The Morrison government is preparing to wash its hands of its duties to assess major projects on environmental grounds, claiming unpopular changes to the Environment Protection and Biodiversity Conservation (EPBC) Act are ‘minor technical amendments’.

But measured against 13 core elements of the EPBC Act, no state’s laws matched more than two existing federal requirements, the Places You Love Alliance audit found.

The report catalogues 30 case studies where state and territory laws have failed national benchmarks.

“While there are significant flaws in the Commonwealth EPBC Act, it still provides some safeguards that simply don’t exist in state or territory systems,” said Rachel Walmsley, Head of Law Reform at the Environmental Defenders Office (EDO).

“Any devolution of Commonwealth powers to the states would be lowering the bar of environmental protections.

“This report shows the implications of the Bill passing are far from minor or technical.

“No state or territory laws meet all the necessary existing benchmarks to protect matters of national environmental significance. And, in some jurisdictions, environmental protections have been weakened since our last audit,” she said.

The EDO audit of state and territory environment laws, commissioned by the Places You Love alliance concluded no state or territory legislation met the full suite of existing EPBC Act requirements needed to protect matters of national environmental significance.

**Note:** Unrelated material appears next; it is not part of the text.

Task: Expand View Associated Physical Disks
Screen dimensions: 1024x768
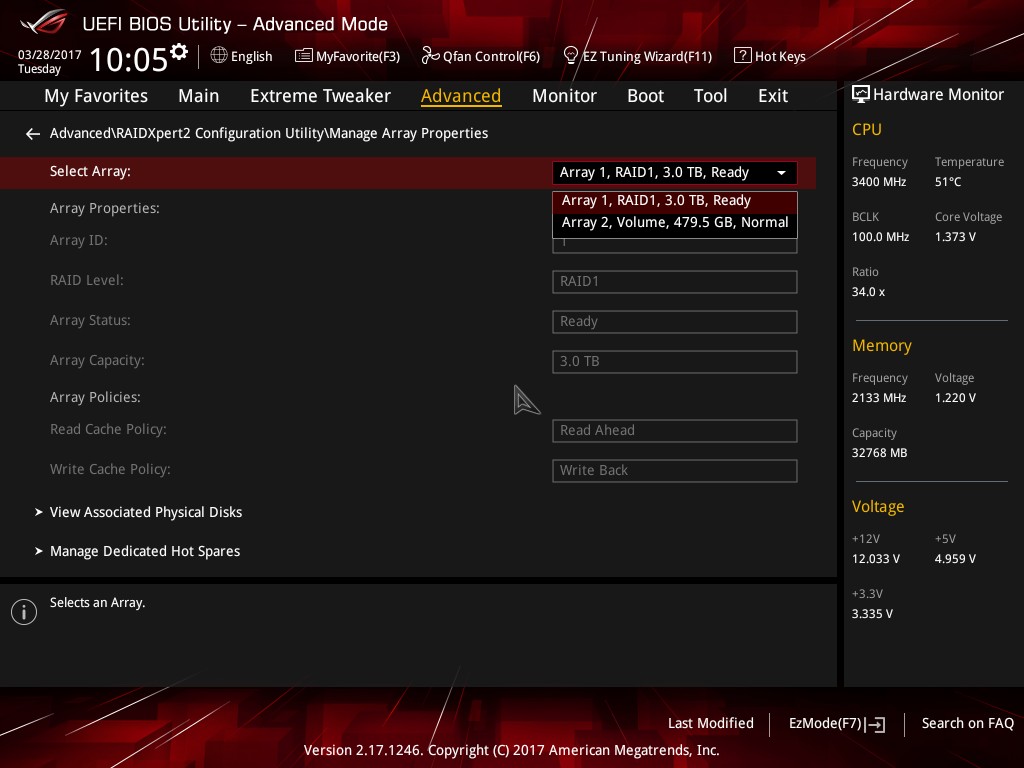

“The audit found no state system fully met more than two of the 13 elements,” said Nicola Beynon, Head of Campaigns at Humane Society International and Places You Love Alliance spokesperson.

“Two out of 13 is a fail in anyone’s book. It shows there is a gulf between current – already weak – protections and the paltry and haphazard standards set by states.

“The EDO easily found an alarming 30 substantive case studies that clearly highlight the shortcomings in state and territory systems.

“Many show that without federal government oversight core international obligations to protect threatened species or World Heritage values would have been simply ignored.

“This report shows how far states would need to come before they could credibly deal with these matters.”

The Places You Love alliance is calling on the Senate to reject the current bill and insist on a full package of reforms to the EPBC Act, including strong legally enforceable national environmental standards and a statutory independent regulator.

PYL has more than 60 members, including WWF-Australia, The Wilderness Society, the Australian Conservation Foundation, Birdlife Australia, Humane Society International, Environmental Justice Australia and many conservation councils and local groups around the country.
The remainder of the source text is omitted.